PROVIDED DATA:
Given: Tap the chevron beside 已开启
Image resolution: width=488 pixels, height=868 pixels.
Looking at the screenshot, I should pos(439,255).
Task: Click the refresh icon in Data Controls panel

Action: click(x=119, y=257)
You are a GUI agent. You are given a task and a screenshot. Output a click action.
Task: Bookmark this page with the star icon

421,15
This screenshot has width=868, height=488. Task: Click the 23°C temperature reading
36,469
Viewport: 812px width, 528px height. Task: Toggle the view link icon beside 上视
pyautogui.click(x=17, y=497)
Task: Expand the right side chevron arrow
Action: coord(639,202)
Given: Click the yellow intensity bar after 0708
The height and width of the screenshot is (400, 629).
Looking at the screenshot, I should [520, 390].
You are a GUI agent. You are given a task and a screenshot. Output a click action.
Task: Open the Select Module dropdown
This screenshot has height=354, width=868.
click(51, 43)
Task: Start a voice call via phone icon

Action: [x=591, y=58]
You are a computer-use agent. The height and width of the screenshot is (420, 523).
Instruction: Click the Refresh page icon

==

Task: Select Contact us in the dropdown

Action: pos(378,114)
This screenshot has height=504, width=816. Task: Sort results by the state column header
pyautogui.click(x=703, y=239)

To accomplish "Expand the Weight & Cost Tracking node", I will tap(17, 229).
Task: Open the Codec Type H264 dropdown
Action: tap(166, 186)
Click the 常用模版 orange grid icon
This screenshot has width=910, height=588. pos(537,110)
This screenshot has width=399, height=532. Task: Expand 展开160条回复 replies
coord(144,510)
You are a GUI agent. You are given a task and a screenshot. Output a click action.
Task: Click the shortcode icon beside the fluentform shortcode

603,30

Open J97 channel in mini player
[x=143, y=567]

WHAT IS NEEDED: Output the lines above between the one holding "Image resolution: width=488" and the one holding "Instruction: Click the Refresh page icon", inclusive, with nothing before or after them.

OUTPUT FOR THIS TASK:
Image resolution: width=488 pixels, height=868 pixels.
Looking at the screenshot, I should pos(439,255).
Task: Click the refresh icon in Data Controls panel

Action: click(x=119, y=257)
You are a GUI agent. You are given a task and a screenshot. Output a click action.
Task: Bookmark this page with the star icon

421,15
This screenshot has width=868, height=488. Task: Click the 23°C temperature reading
36,469
Viewport: 812px width, 528px height. Task: Toggle the view link icon beside 上视
pyautogui.click(x=17, y=497)
Task: Expand the right side chevron arrow
Action: coord(639,202)
Given: Click the yellow intensity bar after 0708
The height and width of the screenshot is (400, 629).
Looking at the screenshot, I should [520, 390].
You are a GUI agent. You are given a task and a screenshot. Output a click action.
Task: Open the Select Module dropdown
This screenshot has height=354, width=868.
click(51, 43)
Task: Start a voice call via phone icon

Action: [x=591, y=58]
You are a computer-use agent. The height and width of the screenshot is (420, 523).
Instruction: Click the Refresh page icon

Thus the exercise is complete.